-- Given text follows --

Of course, cruelty is never the object. But our second-nature assumptions about other animals drive us to blandly "use" them — for medical research, cosmetics research, and other uses.

There are tests performed on animals because the species is considered a close analog to a human being. But if the eye of a test animal, for instance, is structurally or chemically non-identical to a human’s, and a corrosive material is placed in the animal’s eye, this torturous test yields no useful information for the humans in whose interest the tests are performed. 

Or in toxicity tests, when lab animals are fed, manually pumped full of, or made to inhale massive quantities of toxins, those administered proportions are unrelated to human, real-world situations. These tests my sate scientific curiosity, but when test results are non-transferable to a human outcome, the testing has no pretense of value.

Intelligent and Complex: Factory Farm to Table

Even those of us who feel fondness for animals will often look at livestock — cows, pigs, chickens, goats — and see blank-faced non-beings absently munching feed. We deeply humanize our dogs, cats, goldfish, even our bearded dragons! But the animals we eat are another, indefinable category. The animals we eat don’t seem to capture our emotional attention. 

When appealing to our mercy so that we may think more humanely of how animals are treated, animal ethicists inevitably try to humanize the animals; assuring us, for instance, that elephants are intelligent, have long memories, and exist within surprisingly complex social structures.

-- Given text concluded --

● Task requirements
- A) Translate this sentence from the animal ethics passage into Spanish: "The animals we eat don’t seem to capture our emotional attention."
- B) Decide whether each statement agrees with the animal ethics passage. Answer yes or no for each, and quote the words that settle it.
(i) Cruelty is the object of using animals.
(ii) People humanize their goldfish.
(iii) Goats are named as livestock.
- C) In the animal ethics passage, what do animal ethicists assure us about elephants?
The listing after this sentence is not needed.

-- Data excerpts follows --

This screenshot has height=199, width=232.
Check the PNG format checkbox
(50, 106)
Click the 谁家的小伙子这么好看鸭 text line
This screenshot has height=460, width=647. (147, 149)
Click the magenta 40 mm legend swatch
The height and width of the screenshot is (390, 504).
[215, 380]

-- Data excerpts concluded --

● Expected responses
- A) Los animales que comemos no parecen captar nuestra atención emocional.

- B)
(i) No: "Of course, cruelty is never the object."
(ii) Yes: "We deeply humanize our dogs, cats, goldfish, even our bearded dragons!"
(iii) Yes: "cows, pigs, chickens, goats"

- C) They assure us that elephants are intelligent, have long memories, and exist within surprisingly complex social structures.